:: What to produce ::
Provide the records once more, identical to the original.
+===+
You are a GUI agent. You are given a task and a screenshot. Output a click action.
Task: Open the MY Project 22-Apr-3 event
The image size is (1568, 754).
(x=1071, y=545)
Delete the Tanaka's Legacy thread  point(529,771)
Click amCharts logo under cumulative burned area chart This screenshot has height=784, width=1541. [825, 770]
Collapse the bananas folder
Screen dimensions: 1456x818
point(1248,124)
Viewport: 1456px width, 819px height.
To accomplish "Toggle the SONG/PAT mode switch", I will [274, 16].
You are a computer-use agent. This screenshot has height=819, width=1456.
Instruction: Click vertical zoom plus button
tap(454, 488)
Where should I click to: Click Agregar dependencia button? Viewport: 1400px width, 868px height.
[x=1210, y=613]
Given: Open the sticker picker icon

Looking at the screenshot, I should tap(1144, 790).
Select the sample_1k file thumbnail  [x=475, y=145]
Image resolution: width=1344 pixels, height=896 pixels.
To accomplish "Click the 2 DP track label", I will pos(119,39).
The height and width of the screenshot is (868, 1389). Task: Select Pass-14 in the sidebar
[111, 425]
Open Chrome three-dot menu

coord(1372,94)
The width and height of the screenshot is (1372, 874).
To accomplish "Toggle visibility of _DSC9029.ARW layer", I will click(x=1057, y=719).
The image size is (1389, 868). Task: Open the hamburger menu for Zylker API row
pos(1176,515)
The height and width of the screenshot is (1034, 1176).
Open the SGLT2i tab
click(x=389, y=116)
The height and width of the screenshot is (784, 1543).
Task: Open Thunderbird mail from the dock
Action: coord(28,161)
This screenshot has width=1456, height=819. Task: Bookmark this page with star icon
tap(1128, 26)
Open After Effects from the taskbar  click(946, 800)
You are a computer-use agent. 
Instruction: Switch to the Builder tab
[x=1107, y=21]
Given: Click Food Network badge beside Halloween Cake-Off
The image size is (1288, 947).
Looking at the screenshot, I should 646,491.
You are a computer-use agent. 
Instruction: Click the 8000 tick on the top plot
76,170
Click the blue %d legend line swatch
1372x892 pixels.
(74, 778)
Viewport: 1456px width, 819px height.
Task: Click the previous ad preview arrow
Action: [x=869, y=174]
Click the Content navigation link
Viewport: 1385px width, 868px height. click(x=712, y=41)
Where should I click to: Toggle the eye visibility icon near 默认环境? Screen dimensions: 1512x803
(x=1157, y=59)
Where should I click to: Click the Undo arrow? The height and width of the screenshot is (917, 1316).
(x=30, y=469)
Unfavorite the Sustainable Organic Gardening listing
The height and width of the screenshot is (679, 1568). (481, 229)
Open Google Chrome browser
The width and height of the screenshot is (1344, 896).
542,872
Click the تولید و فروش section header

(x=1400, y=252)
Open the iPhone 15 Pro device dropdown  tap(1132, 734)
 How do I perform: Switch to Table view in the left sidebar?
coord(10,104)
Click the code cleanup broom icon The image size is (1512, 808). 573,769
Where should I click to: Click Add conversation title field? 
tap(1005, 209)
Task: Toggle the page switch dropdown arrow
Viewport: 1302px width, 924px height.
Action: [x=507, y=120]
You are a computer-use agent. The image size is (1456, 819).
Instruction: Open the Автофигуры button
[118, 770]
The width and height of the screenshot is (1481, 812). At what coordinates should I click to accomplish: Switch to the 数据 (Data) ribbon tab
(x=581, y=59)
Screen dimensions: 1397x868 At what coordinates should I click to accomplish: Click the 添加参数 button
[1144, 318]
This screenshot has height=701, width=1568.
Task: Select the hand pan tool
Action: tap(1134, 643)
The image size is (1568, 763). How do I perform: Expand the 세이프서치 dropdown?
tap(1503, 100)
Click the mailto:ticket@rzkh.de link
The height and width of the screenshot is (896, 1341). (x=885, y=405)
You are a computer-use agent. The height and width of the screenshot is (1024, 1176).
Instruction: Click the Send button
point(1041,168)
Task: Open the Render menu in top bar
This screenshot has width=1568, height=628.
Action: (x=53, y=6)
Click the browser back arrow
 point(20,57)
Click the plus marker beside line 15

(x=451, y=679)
+===+
:: Written reply ::
You are a GUI agent. You are given a task and a screenshot. Output a click action.
Task: Open the MY Project 22-Apr-3 event
The image size is (1568, 754).
(x=1071, y=545)
Delete the Tanaka's Legacy thread  point(529,771)
Click amCharts logo under cumulative burned area chart This screenshot has height=784, width=1541. [825, 770]
Collapse the bananas folder
Screen dimensions: 1456x818
point(1248,124)
Viewport: 1456px width, 819px height.
To accomplish "Toggle the SONG/PAT mode switch", I will [274, 16].
You are a computer-use agent. This screenshot has height=819, width=1456.
Instruction: Click vertical zoom plus button
tap(454, 488)
Where should I click to: Click Agregar dependencia button? Viewport: 1400px width, 868px height.
[x=1210, y=613]
Given: Open the sticker picker icon

Looking at the screenshot, I should tap(1144, 790).
Select the sample_1k file thumbnail  [x=475, y=145]
Image resolution: width=1344 pixels, height=896 pixels.
To accomplish "Click the 2 DP track label", I will pos(119,39).
The height and width of the screenshot is (868, 1389). Task: Select Pass-14 in the sidebar
[111, 425]
Open Chrome three-dot menu

coord(1372,94)
The width and height of the screenshot is (1372, 874).
To accomplish "Toggle visibility of _DSC9029.ARW layer", I will click(x=1057, y=719).
The image size is (1389, 868). Task: Open the hamburger menu for Zylker API row
pos(1176,515)
The height and width of the screenshot is (1034, 1176).
Open the SGLT2i tab
click(x=389, y=116)
The height and width of the screenshot is (784, 1543).
Task: Open Thunderbird mail from the dock
Action: coord(28,161)
This screenshot has width=1456, height=819. Task: Bookmark this page with star icon
tap(1128, 26)
Open After Effects from the taskbar  click(946, 800)
You are a computer-use agent. 
Instruction: Switch to the Builder tab
[x=1107, y=21]
Given: Click Food Network badge beside Halloween Cake-Off
The image size is (1288, 947).
Looking at the screenshot, I should 646,491.
You are a computer-use agent. 
Instruction: Click the 8000 tick on the top plot
76,170
Click the blue %d legend line swatch
1372x892 pixels.
(74, 778)
Viewport: 1456px width, 819px height.
Task: Click the previous ad preview arrow
Action: [x=869, y=174]
Click the Content navigation link
Viewport: 1385px width, 868px height. click(x=712, y=41)
Where should I click to: Toggle the eye visibility icon near 默认环境? Screen dimensions: 1512x803
(x=1157, y=59)
Where should I click to: Click the Undo arrow? The height and width of the screenshot is (917, 1316).
(x=30, y=469)
Unfavorite the Sustainable Organic Gardening listing
The height and width of the screenshot is (679, 1568). (481, 229)
Open Google Chrome browser
The width and height of the screenshot is (1344, 896).
542,872
Click the تولید و فروش section header

(x=1400, y=252)
Open the iPhone 15 Pro device dropdown  tap(1132, 734)
 How do I perform: Switch to Table view in the left sidebar?
coord(10,104)
Click the code cleanup broom icon The image size is (1512, 808). 573,769
Where should I click to: Click Add conversation title field? 
tap(1005, 209)
Task: Toggle the page switch dropdown arrow
Viewport: 1302px width, 924px height.
Action: [x=507, y=120]
You are a computer-use agent. The image size is (1456, 819).
Instruction: Open the Автофигуры button
[118, 770]
The width and height of the screenshot is (1481, 812). At what coordinates should I click to accomplish: Switch to the 数据 (Data) ribbon tab
(x=581, y=59)
Screen dimensions: 1397x868 At what coordinates should I click to accomplish: Click the 添加参数 button
[1144, 318]
This screenshot has height=701, width=1568.
Task: Select the hand pan tool
Action: tap(1134, 643)
The image size is (1568, 763). How do I perform: Expand the 세이프서치 dropdown?
tap(1503, 100)
Click the mailto:ticket@rzkh.de link
The height and width of the screenshot is (896, 1341). (x=885, y=405)
You are a computer-use agent. The height and width of the screenshot is (1024, 1176).
Instruction: Click the Send button
point(1041,168)
Task: Open the Render menu in top bar
This screenshot has width=1568, height=628.
Action: (x=53, y=6)
Click the browser back arrow
 point(20,57)
Click the plus marker beside line 15

(x=451, y=679)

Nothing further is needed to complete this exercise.